Teresa Girolami è laureata in Materie letterarie e Teologia. Ha pubblicato vari testi, fra cui: "Pellegrinaggio del cuore" (Ed. Piemme); "I Fiammiferi di Maria - La Madre di Dio in prosa e poesia"; "Tenerezza Scalza - Natura di donna"; co-autrice di "Dialogo e Solstizio".
Gesù invita tutti a discernere i segni insiti in natura, per dare criterio a quelli ultimi.
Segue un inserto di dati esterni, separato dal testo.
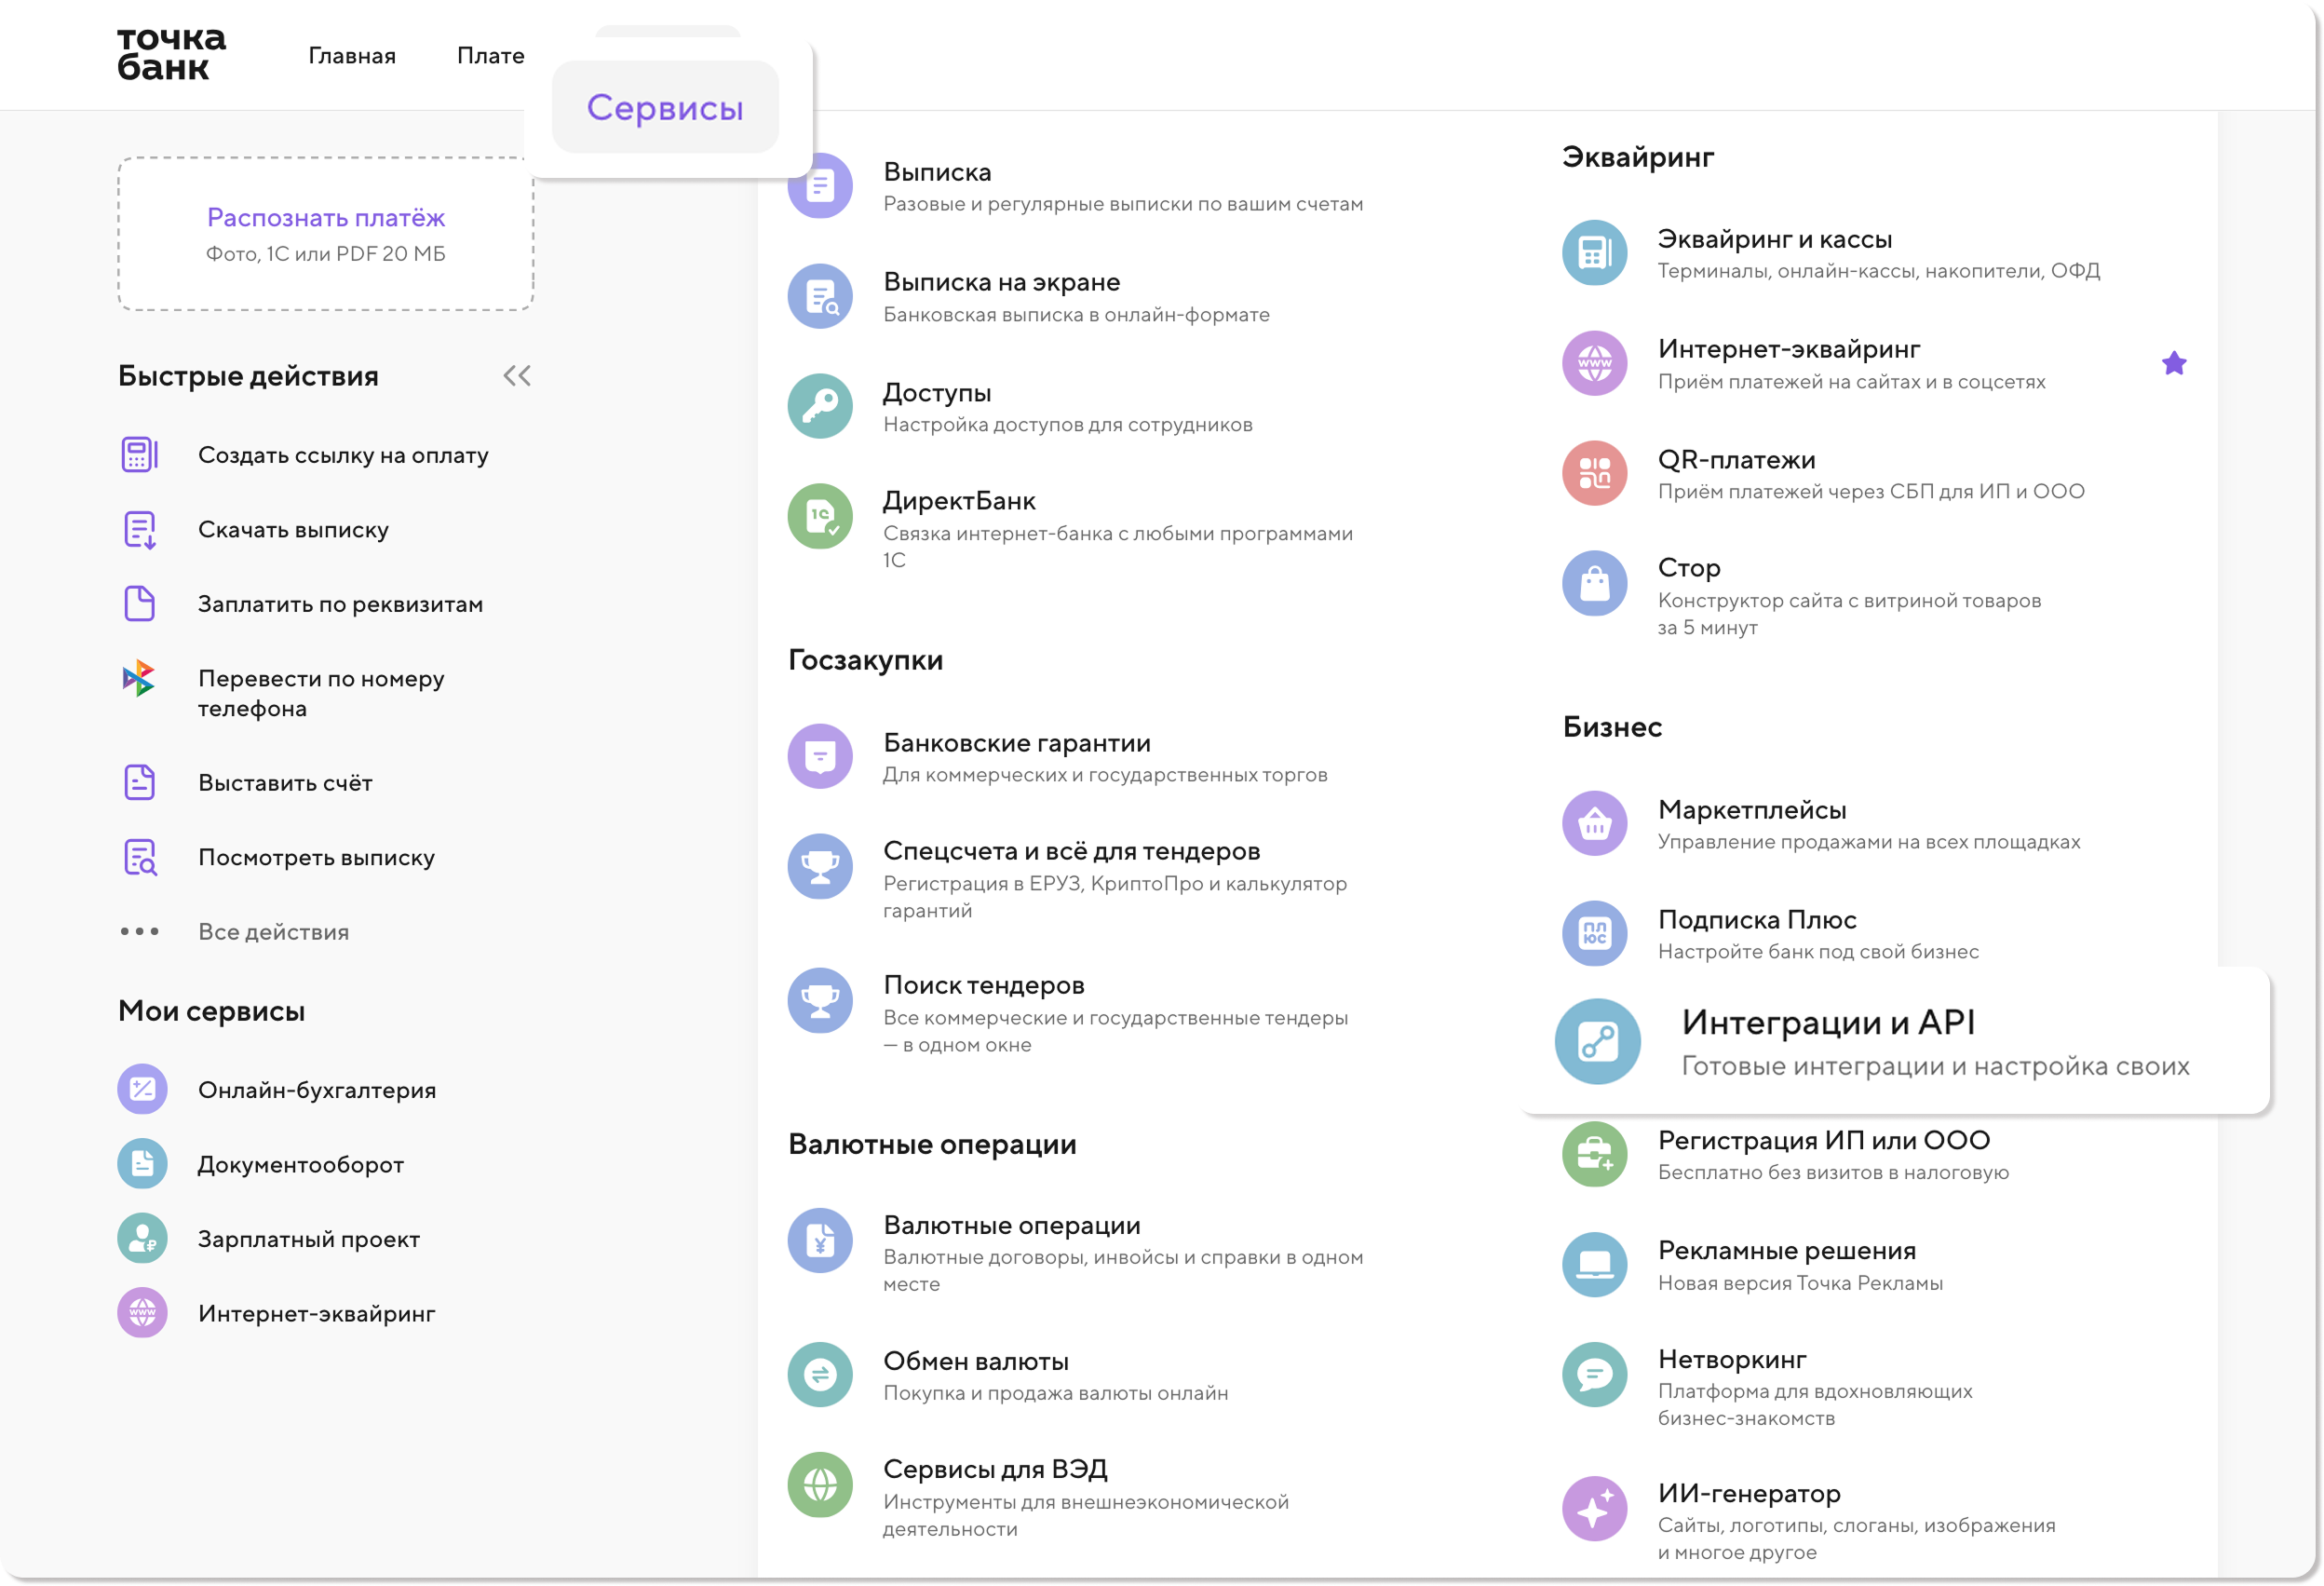
Task: Click the Точка Банк logo
Action: tap(171, 54)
Quando il fico germoglia è vicina la stagione dei frutti.
Così Francesco, vero amante e imitatore di Lui, legge nella sua vita e in quella dei suoi frati le propaggini del Regno di Dio che si avvicina, dinanzi a vicende che parlano il linguaggio del Creatore stesso.
Nelle Fonti troviamo passi che indicano i segni della crescita di ogni credente, come dell’albero che germoglia e produce frutto:
«Siamo sposi, quando l’anima fedele si unisce al Signore nostro Gesù Cristo per virtù di Spirito Santo.
Siamo suoi fratelli, quando facciamo la volontà del Padre che è nei cieli.
Siamo madri, quando lo portiamo nel cuore e nel corpo nostro per mezzo del divino amore e della pura e sincera coscienza, lo generiamo attraverso le opere sante, che devono risplendere agli altri per esempio» (FF 168/2. Lettera ai Fedeli).
Bene, «quando vedrete accadere queste cose, sappiate che è vicino il Regno di Dio»!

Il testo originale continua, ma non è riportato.